◆ ENTRIES SHOWN:
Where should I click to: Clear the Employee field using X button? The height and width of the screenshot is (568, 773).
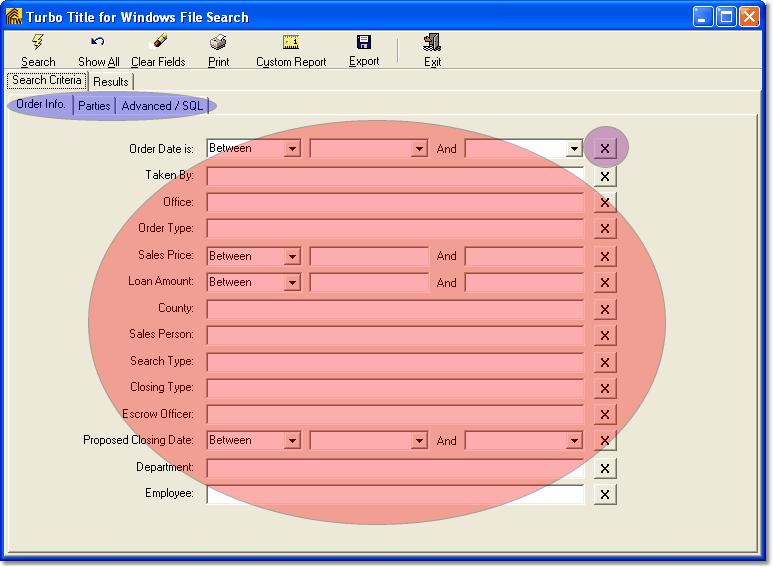pos(605,494)
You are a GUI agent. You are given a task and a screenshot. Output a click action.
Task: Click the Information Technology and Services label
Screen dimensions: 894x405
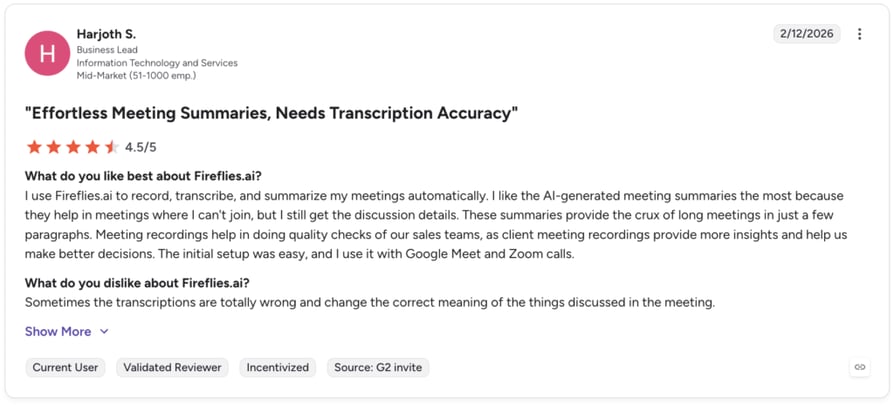157,63
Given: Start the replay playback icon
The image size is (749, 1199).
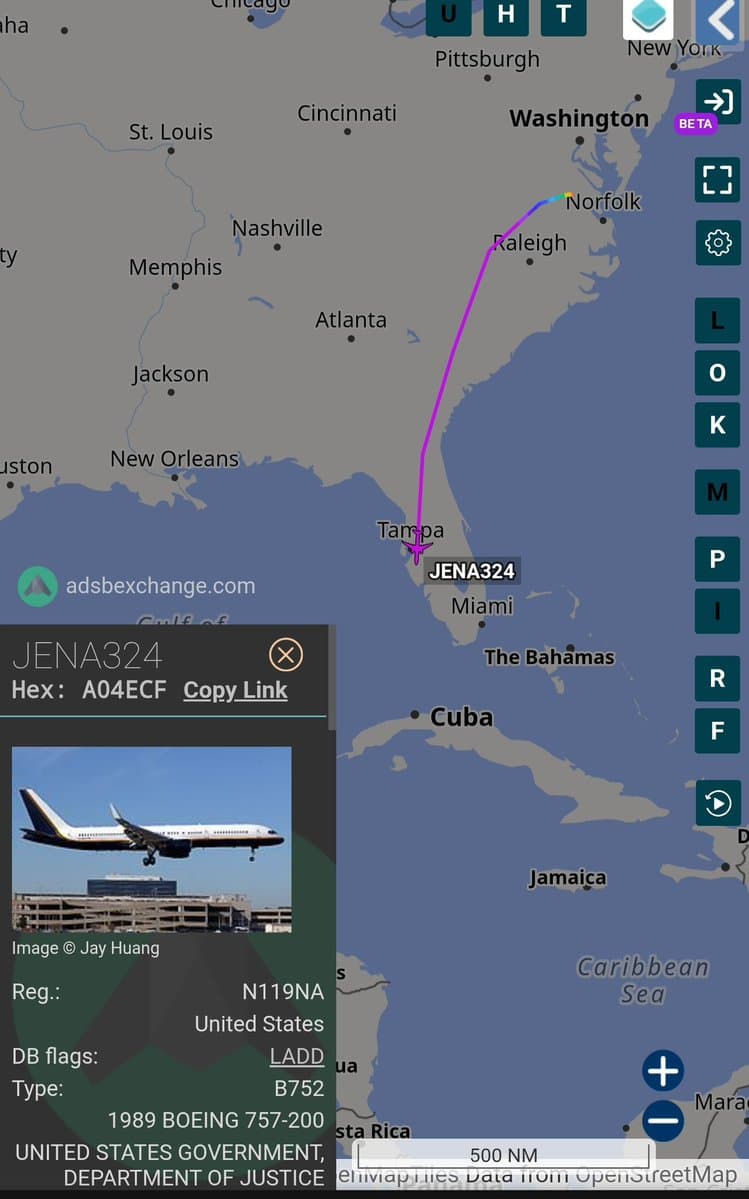Looking at the screenshot, I should click(718, 803).
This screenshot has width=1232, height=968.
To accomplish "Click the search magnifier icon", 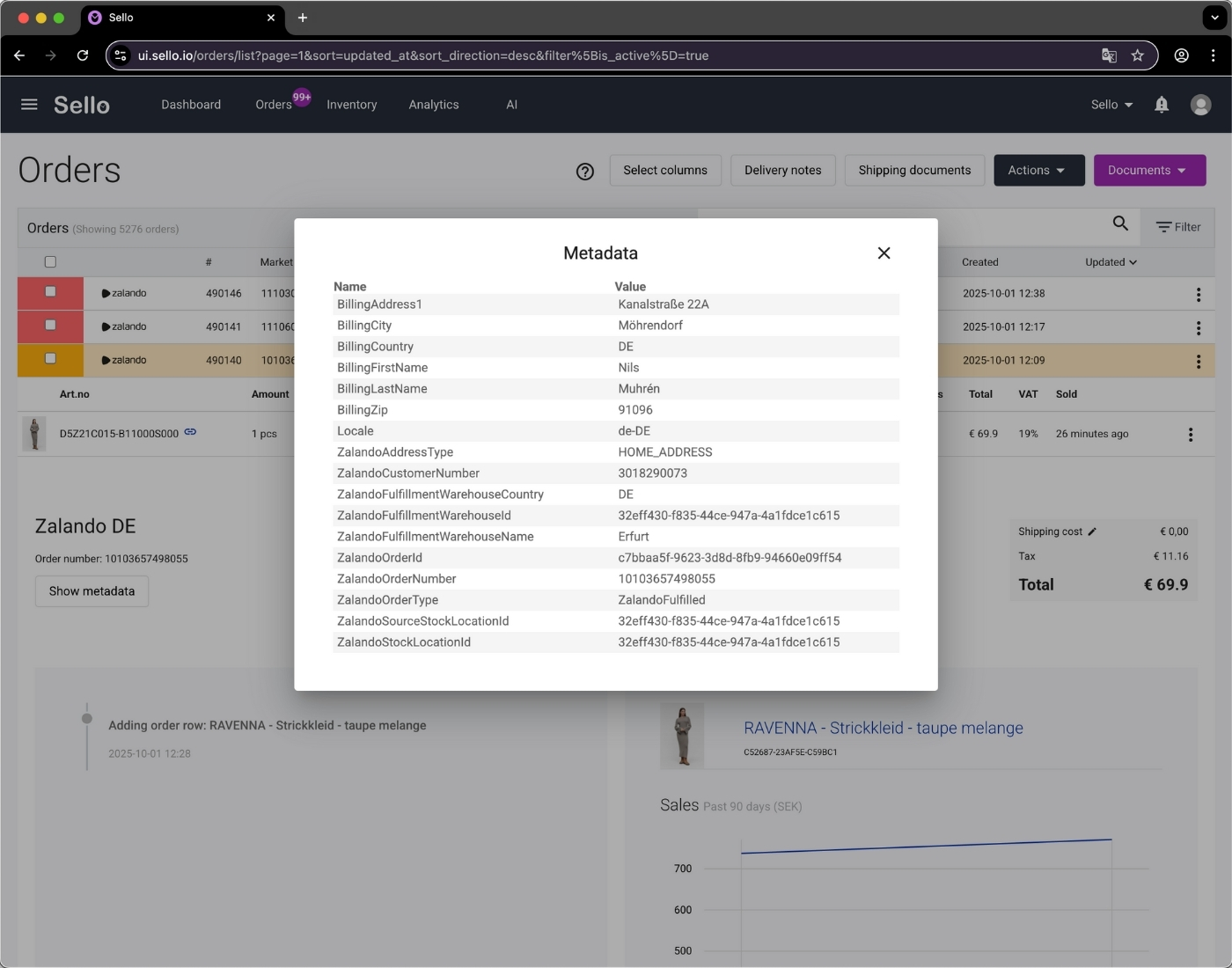I will click(x=1120, y=225).
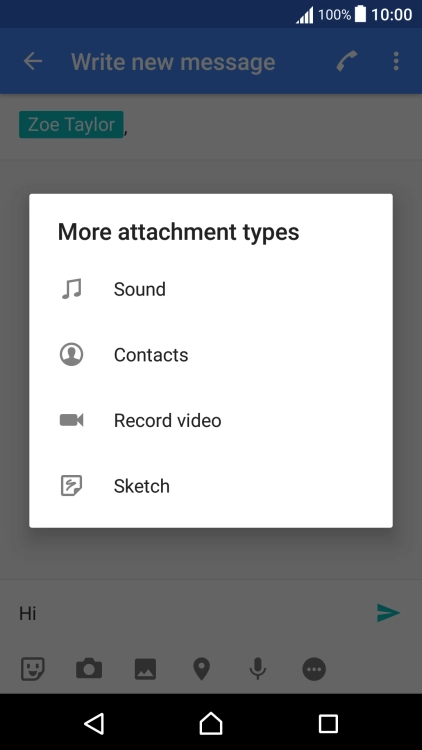The image size is (422, 750).
Task: Select the Sound attachment option
Action: pos(211,289)
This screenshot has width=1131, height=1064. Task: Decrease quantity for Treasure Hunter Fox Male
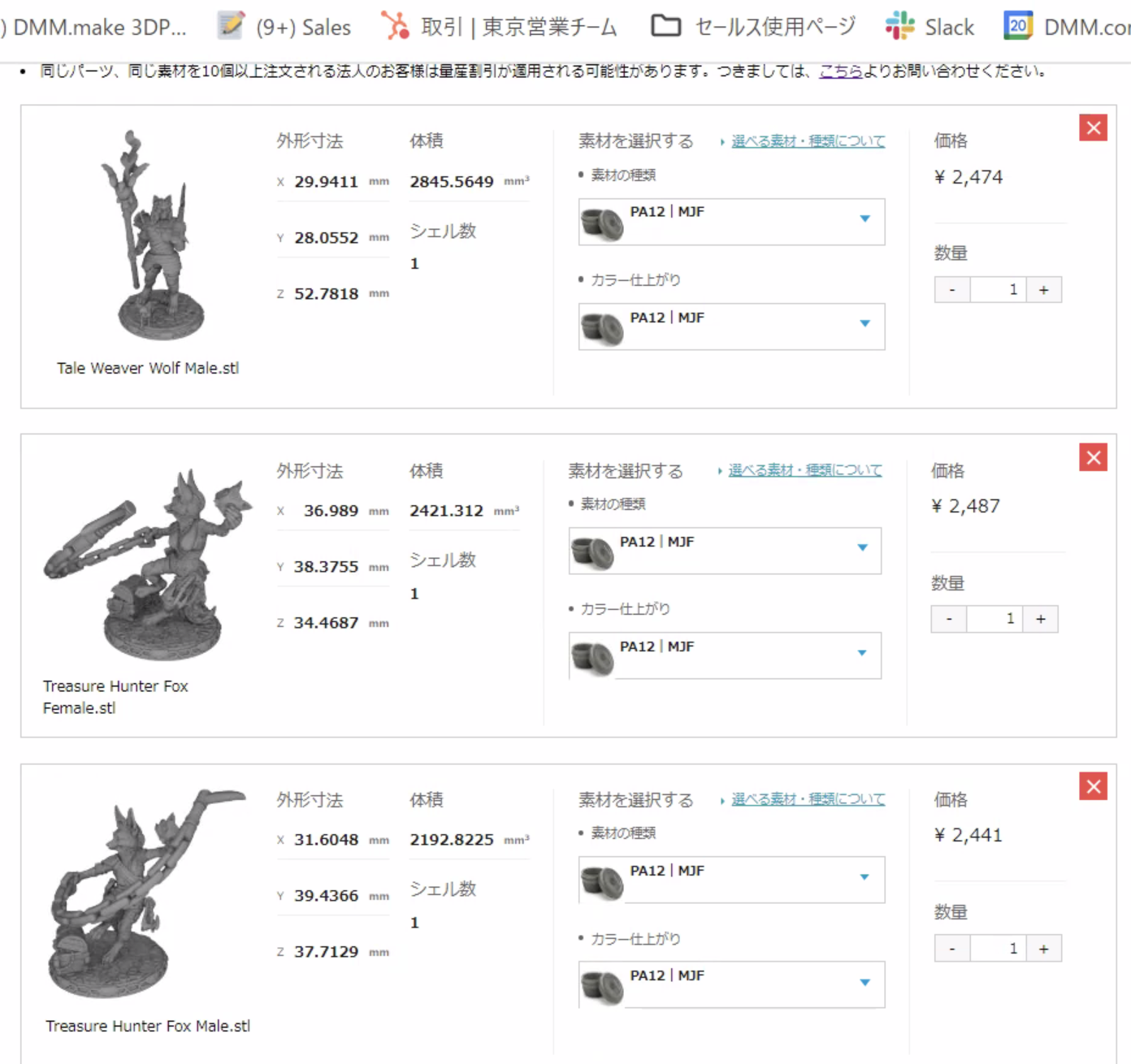[951, 948]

◆ ACTIVITY:
Please, without any of the pictures, set down exactly the lines from the beginning of the listing to the line that contains "This screenshot has width=1232, height=968.", inclusive.

◆ COMPLETED TASK:
Where should I click to: Clear the Employee field using X button? The height and width of the screenshot is (568, 773).
pos(605,494)
You are a GUI agent. You are given a task and a screenshot. Output a click action.
Task: Click the Information Technology and Services label
Screen dimensions: 894x405
157,63
Given: Start the replay playback icon
The image size is (749, 1199).
Looking at the screenshot, I should click(718, 803).
This screenshot has width=1232, height=968.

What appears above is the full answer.